----- Text provided

Questions on 4 piece rods

yep, it's for covering wraps.
 
afishinado wrote:
No one should drag your rod sections through the mud or sand, but I've never seen a rod returned because the ferrules were worn. I've seen many rods returned for repair because of stuck ferrules and ferrules broken when they came apart while casting or fighting a fish. I've used wax for decades and have never had any problems since, with either stuck or loose ferrules.

Finally, the major rod companies like Sage, Orvis and others recommend that paraffin be used on the ferrules. Some rod companies even give a container of wax to customers when they buy a new rod. Check out their sites.

Thanks for the information. That is really interesting to me since it goes against everything I thought was true. In fact, I thought that the theory behind stuck ferrules was that a bit of dirt or sand got on the ferrule and caused the jam. Anyway, I checked out some sites as you suggested and you were, of course, correct. I was surprised to see Orvis selling ferrule wax and recommending it. Sage likewise suggest the use of wax, and Scott (I think it was Scott but I neglected to save the link) suggested that wax was bad, but their special ferrule lube was okay.
I did find a lot of disagreement on the net with a lot of people making strong statements both ways, but that is pretty typical and meaningless. A lot of manufactures (e.g. LL Bean, TFO, Hardy) appeared to be silent on the topic. I did find the following from Winston to be interesting LINK :

"SHOULD I USE WAX ON MY FERRULES?
There is no right or wrong answer to this question. Many experienced fly fishers insist on this practice. Also, many experienced fly fishers insist against this practice. If the wax is applied and then cleaned after every other use on a consistent basis then we believe this can extend the life of the ferrule. Otherwise, the wax simply attracts dust and grime and can actually shorten the life of the ferrule."

So there is no right or wrong answer, but cleaning the wax off when you break down the rod is probably a good idea. I should point out that no one I came across suggested using wax on a new rod to keep the rod from casting apart. It was always suggested as a lubricant to prevent stuck ferrules. I still maintain that a properly designed ferrule should have a sufficient friction fit that it will not need anything applied to it, so if I bought a new 4 piece rod and it cast apart on me I would return it.
 
I don't know if the paraffin wax helps or hurts the casting apart issue. I know I've always used it, and I think it helps both assembly and dis-assembly. However, being that I've always used it, I don't know for sure?

I do know that the times I had the rod cast apart were probably my fault. Once I took the time to reconnect it correctly... no more issues that trip. My concern with a 4 piece rod is that I would have two more chances to screw up. :lol:
 
I almost exclusively use 2 piece rods. Just my taste. I have never once casted a rod apart or had a section stick. Never put wax on the furles either. I just give them a good wipe/rub down every now an again. Seems to work for me.
 
Yet another reason to not fish plastic rods, have never had a cane rod come apart mid-cast.
 
I prefer 2 piece rods. Four piece rods are a pain in the butt to me. Just more stuff to come apart and mis-align in IMHO. Hard to transport a 2 piece rod? I don't do air travel to fish, and never owned a vehicle that couldn't carry a 2 piece rod.

----------
----- Raw data

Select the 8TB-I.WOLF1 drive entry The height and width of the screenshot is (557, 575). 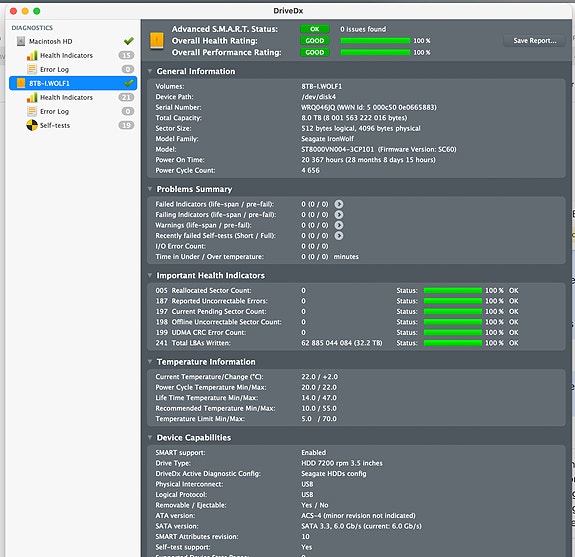(73, 83)
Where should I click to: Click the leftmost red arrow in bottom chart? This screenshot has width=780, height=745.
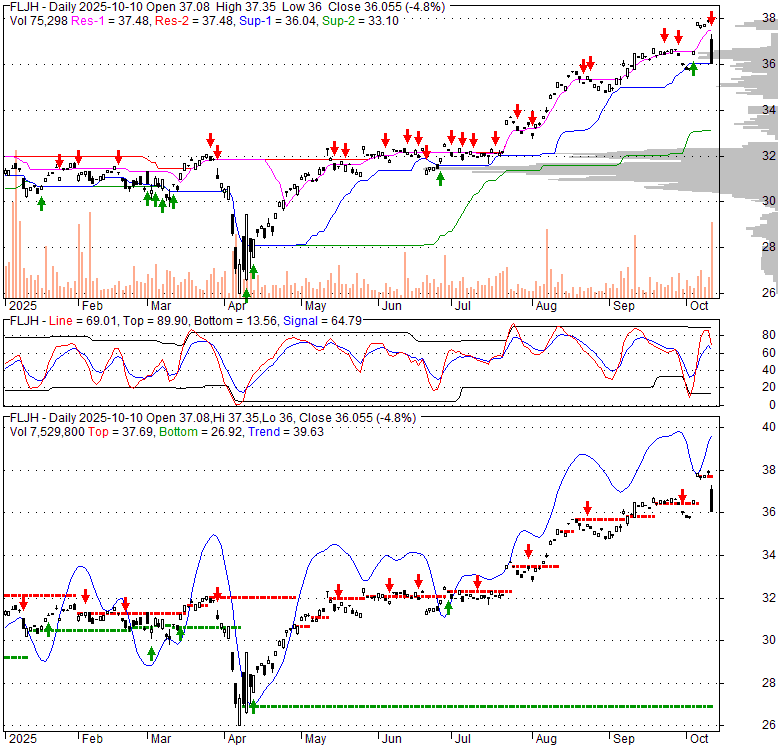coord(24,603)
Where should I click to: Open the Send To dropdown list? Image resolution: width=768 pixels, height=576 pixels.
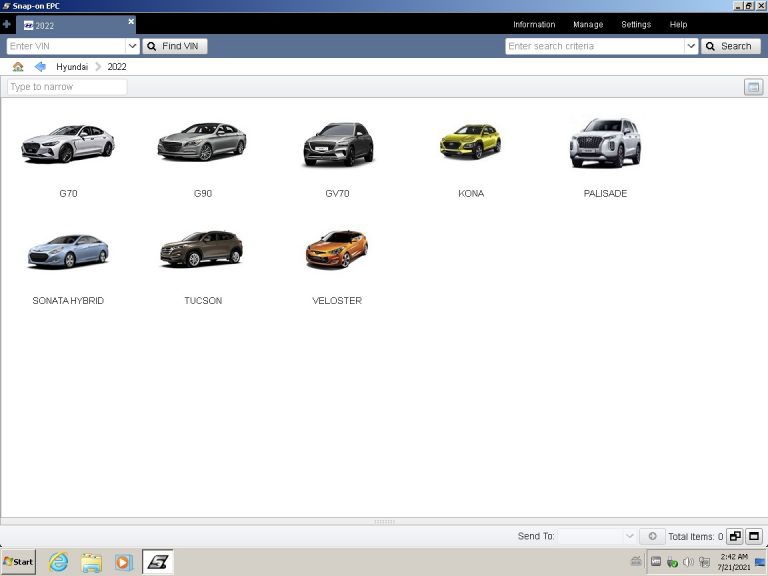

----------

» Requirement
Continue the forum thread about waxing ferrules on multi-piece fly rods with the next reply.

» Output for this exercise
outsider wrote:
I prefer 2 piece rods. Four piece rods are a pain in the butt to me. Just more stuff to come apart and mis-align in IMHO. Hard to transport a 2 piece rod? I don't do air travel to fish, and never owned a vehicle that couldn't carry a 2 piece rod.

I agree outside, and that was some of my reasoning in wanting a 2 piece. However, my main concern was the effect that the 4 piece would have on the action/performance on the rod. The 4 piece Passport that I tried was really a nice casting rod, but the Imperial suited my casting style a bit better.

Anyhow, last weekend one of my old fly fishing buddies (who was glad I'm getting back into the sport :) ) came over with his 8'6" Zenith 4wt for me to try, and he wanted to try my Imperial.

The Zenith looked sweet and casted beautifully. Although, I didn't think there was a lot of difference between it and the Passport I tried. Of course, there will be a difference between an 8'6" 4 wt and a 9' 5wt anyway, so it was hard to compare.

Like my son, my buddy takes his ATV out to Potter Country and gets to fish some out of the way places. The 4 piece rod is nice to throw in the box on the back of the ATV. I'm going to have a 4 piece so I can join them. :) Even when broken down, my 6'6" rod won't fit in the box on mine.
 
tomitrout wrote:
Yet another reason to not fish plastic rods, have never had a cane rod come apart mid-cast.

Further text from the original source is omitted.